News Corp. has problems with the Comcast/NBCU merger conditions, specifically those requiring Comcast to provide NBCU content to online video distribution services at similar terms and conditions if that service gets similar content from a rival like, say News Corp.'s Fox or Disney's ABC.
It warns that could set an artificial market price that competitors might have to meet whether or not they wanted to.
Disney also registered concerns about online program access conditions this week, but its FCC filing was not as clear about its reasons.
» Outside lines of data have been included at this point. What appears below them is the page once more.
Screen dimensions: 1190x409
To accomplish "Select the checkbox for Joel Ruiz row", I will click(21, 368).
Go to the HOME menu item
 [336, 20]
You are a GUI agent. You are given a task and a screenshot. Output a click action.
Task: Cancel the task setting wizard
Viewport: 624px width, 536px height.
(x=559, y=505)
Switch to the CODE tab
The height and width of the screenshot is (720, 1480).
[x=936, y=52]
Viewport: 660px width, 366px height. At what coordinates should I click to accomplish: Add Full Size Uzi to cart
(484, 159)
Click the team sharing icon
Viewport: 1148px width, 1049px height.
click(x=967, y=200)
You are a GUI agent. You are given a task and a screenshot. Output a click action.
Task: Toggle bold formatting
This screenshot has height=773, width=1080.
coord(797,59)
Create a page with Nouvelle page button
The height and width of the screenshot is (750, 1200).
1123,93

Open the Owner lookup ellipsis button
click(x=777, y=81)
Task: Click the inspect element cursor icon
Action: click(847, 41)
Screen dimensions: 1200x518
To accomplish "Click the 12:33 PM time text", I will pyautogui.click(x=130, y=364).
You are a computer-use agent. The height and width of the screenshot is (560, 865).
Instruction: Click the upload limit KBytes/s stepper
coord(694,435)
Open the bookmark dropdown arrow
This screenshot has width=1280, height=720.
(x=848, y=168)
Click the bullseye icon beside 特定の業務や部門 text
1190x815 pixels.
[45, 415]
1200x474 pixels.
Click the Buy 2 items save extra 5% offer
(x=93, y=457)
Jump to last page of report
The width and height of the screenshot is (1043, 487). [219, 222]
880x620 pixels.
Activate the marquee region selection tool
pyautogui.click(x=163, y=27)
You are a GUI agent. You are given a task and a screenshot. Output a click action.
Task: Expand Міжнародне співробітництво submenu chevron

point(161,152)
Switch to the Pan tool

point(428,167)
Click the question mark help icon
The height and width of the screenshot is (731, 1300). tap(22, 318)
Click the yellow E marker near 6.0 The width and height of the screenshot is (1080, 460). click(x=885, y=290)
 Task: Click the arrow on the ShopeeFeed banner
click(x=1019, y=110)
News Corp. may have provided a clue.
News Corp. warned that those conditions could distort the marketplace, particularly if it is coupled with baseball-style arbitration.
In a filing posted on the FCC Web site Friday, News Corp. execs, including the head of affiliate sales and marketing, called various FCC staffers to argue of the potential "anti-competitive" implications of online conditions.
They said they could "distort" the marketplace by "forcing NBCU to provide content to an OTP at a time, and on
terms and conditions, that are not derived from what otherwise would be marketplace negotiations."
News Corp. is concerned that Comcast could be forced to provide the same price as, say Disney, which could artificially establish a "market price" that others would then have to meet.
"[I]f a single OTP distribution arrangement could force NBCU to accept the same terms and conditions, those deals could result in undue market pressure that compels other content providers to reach similar deals - regardless of whether they might not otherwise be interested in doing so."
Add baseball style arbitration, and the market could become even more distorted, they argued. "[T]erms imposed artificially as the result of arbitration, rather than generated organically via negotiation, could themselves skew the marketplace by affecting future business deals," they said.